:: Dataset content ::
_ _ _
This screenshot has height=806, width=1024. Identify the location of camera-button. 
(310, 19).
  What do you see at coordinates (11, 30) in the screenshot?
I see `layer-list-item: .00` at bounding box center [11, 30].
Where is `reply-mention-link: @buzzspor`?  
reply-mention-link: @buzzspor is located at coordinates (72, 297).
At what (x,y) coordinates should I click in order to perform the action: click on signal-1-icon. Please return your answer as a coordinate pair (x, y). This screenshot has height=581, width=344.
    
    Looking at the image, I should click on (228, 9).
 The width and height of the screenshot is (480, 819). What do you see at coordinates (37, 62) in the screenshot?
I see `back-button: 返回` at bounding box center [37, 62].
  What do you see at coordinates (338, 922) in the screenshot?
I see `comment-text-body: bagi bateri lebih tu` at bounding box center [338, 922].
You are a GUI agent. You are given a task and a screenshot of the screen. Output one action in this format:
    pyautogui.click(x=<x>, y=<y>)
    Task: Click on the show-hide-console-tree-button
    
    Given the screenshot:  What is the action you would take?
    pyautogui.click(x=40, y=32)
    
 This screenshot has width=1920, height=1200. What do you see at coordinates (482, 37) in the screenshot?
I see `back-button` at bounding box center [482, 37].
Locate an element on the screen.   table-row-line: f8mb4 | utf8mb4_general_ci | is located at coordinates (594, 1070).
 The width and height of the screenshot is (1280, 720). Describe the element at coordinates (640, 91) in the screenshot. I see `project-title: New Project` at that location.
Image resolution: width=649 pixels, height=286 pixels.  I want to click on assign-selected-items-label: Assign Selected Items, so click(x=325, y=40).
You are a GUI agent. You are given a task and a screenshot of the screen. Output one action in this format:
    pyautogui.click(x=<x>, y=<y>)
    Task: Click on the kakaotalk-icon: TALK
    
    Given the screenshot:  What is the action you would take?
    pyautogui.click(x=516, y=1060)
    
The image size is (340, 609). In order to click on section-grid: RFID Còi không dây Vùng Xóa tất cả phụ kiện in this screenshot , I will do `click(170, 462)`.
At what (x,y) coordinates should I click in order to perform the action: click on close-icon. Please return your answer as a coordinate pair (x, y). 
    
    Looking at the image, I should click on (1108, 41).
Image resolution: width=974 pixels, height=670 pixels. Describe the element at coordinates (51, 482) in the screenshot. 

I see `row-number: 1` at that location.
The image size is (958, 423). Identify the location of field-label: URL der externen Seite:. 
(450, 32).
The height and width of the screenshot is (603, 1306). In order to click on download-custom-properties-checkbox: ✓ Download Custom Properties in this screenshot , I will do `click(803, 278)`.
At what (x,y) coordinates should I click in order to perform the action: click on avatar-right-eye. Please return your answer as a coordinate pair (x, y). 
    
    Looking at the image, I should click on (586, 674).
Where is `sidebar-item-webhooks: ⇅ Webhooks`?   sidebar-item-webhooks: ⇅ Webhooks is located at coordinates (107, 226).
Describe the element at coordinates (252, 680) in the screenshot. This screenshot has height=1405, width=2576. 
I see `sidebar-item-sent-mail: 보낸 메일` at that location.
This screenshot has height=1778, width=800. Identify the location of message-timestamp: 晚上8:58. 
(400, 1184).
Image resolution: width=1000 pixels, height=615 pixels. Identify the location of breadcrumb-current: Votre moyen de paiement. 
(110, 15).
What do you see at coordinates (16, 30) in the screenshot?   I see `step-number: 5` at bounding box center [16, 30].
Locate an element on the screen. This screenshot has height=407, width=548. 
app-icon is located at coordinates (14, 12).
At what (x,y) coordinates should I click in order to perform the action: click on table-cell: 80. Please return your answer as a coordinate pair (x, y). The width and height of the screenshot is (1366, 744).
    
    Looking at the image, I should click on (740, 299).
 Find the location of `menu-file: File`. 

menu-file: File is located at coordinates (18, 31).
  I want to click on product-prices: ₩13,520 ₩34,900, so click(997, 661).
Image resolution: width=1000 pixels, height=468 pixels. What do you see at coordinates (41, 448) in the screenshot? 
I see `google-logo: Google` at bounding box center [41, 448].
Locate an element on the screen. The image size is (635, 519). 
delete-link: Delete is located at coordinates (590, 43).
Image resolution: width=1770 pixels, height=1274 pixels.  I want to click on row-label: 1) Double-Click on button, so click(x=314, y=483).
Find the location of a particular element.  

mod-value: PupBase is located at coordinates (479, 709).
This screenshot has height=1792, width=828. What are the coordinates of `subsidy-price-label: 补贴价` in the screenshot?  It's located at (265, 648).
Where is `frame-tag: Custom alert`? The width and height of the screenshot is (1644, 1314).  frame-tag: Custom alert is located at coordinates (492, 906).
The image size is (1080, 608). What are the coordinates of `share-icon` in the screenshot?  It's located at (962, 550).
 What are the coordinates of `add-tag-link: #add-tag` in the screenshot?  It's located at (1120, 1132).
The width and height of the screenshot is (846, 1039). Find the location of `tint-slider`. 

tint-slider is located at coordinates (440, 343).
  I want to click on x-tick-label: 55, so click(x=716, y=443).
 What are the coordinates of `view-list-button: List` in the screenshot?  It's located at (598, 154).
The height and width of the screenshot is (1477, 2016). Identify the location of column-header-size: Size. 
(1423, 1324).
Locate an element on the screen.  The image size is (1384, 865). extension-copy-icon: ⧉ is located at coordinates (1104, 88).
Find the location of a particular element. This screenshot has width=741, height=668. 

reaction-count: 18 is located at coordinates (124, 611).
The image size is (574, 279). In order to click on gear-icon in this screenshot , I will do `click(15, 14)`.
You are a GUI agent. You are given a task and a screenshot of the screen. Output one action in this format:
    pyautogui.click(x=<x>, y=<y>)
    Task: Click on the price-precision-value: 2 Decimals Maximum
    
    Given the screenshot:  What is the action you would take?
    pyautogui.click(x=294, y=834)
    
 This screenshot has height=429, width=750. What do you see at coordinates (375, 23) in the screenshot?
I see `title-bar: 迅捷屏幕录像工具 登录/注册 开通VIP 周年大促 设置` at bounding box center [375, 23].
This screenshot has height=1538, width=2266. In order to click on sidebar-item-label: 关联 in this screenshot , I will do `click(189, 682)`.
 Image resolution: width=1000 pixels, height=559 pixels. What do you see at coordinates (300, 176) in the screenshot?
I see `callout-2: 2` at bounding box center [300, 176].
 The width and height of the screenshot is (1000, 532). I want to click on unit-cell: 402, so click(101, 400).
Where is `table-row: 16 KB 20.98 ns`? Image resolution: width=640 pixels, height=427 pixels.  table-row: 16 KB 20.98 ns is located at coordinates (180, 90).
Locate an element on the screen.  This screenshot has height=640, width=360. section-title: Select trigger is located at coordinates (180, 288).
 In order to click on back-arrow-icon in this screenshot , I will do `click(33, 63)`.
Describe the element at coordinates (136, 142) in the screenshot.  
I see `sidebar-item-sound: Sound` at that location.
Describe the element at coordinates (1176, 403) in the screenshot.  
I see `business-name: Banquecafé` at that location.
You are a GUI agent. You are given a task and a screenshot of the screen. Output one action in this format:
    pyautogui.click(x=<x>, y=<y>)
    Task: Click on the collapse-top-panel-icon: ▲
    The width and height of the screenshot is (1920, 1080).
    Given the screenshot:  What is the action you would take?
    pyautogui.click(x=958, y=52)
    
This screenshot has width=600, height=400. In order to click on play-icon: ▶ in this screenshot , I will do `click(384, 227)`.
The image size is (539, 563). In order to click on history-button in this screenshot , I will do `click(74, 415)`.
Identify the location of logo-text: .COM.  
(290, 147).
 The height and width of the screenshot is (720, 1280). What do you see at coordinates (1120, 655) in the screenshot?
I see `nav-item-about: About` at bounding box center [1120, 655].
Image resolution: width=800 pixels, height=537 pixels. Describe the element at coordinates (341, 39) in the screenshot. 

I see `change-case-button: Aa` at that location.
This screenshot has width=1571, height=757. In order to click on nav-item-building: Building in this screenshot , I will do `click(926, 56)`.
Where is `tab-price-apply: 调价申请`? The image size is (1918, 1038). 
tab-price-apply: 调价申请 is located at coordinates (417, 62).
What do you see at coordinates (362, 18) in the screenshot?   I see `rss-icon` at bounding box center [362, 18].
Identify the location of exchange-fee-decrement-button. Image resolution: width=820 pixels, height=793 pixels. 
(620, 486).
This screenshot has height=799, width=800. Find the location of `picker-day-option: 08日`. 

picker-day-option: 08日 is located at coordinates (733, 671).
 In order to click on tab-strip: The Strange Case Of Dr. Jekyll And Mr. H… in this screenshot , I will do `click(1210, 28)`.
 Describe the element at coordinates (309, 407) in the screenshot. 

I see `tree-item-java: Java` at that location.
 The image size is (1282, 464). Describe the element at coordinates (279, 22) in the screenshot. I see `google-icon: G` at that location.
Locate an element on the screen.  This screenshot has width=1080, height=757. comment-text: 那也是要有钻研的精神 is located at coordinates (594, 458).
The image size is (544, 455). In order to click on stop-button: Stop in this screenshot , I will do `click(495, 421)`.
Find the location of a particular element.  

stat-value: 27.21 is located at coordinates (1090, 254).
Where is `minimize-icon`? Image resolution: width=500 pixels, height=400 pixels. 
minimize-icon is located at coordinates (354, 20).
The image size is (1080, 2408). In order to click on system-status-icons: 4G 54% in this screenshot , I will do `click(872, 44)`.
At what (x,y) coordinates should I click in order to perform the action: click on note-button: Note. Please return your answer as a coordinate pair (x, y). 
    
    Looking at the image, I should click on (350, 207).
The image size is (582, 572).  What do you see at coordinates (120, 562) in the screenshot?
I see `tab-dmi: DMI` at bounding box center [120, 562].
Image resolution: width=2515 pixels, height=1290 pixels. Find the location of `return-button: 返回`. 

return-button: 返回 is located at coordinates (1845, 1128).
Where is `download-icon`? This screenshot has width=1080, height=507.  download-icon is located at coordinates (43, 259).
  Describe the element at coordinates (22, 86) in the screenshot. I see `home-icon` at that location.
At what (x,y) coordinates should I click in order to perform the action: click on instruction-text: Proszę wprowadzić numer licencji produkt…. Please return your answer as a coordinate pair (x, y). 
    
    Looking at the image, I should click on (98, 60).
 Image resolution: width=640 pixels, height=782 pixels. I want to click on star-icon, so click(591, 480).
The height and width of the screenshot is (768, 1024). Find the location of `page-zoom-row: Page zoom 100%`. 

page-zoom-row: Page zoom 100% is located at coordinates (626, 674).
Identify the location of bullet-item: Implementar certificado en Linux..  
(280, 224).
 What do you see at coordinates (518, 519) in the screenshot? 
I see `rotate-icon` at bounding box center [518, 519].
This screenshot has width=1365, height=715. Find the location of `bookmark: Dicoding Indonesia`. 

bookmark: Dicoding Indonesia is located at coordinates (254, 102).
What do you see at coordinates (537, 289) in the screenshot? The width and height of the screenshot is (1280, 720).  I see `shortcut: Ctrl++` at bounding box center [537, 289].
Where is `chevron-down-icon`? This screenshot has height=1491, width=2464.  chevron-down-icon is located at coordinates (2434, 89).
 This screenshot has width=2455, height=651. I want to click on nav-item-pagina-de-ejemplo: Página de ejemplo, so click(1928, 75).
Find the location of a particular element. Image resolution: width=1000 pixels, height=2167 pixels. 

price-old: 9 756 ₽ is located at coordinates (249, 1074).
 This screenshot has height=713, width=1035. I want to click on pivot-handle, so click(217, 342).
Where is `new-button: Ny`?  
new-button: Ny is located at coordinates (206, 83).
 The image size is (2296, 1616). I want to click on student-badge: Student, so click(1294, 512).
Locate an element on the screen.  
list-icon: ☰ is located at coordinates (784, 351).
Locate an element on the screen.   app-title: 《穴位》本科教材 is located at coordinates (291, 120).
_ _ _
:: What is required ::
Turn the lines from the start of the listing through the line containing "reply-mention-link: @buzzspor is", inclusive, into a JSON list of strings, with one string per line and blank lines omitted.

:: Your solution ::
[
  "This screenshot has height=806, width=1024. Identify the location of camera-button. ",
  "(310, 19).",
  "  What do you see at coordinates (11, 30) in the screenshot?",
  "I see `layer-list-item: .00` at bounding box center [11, 30].",
  "Where is `reply-mention-link: @buzzspor`?  ",
  "reply-mention-link: @buzzspor is located at coordinates (72, 297)."
]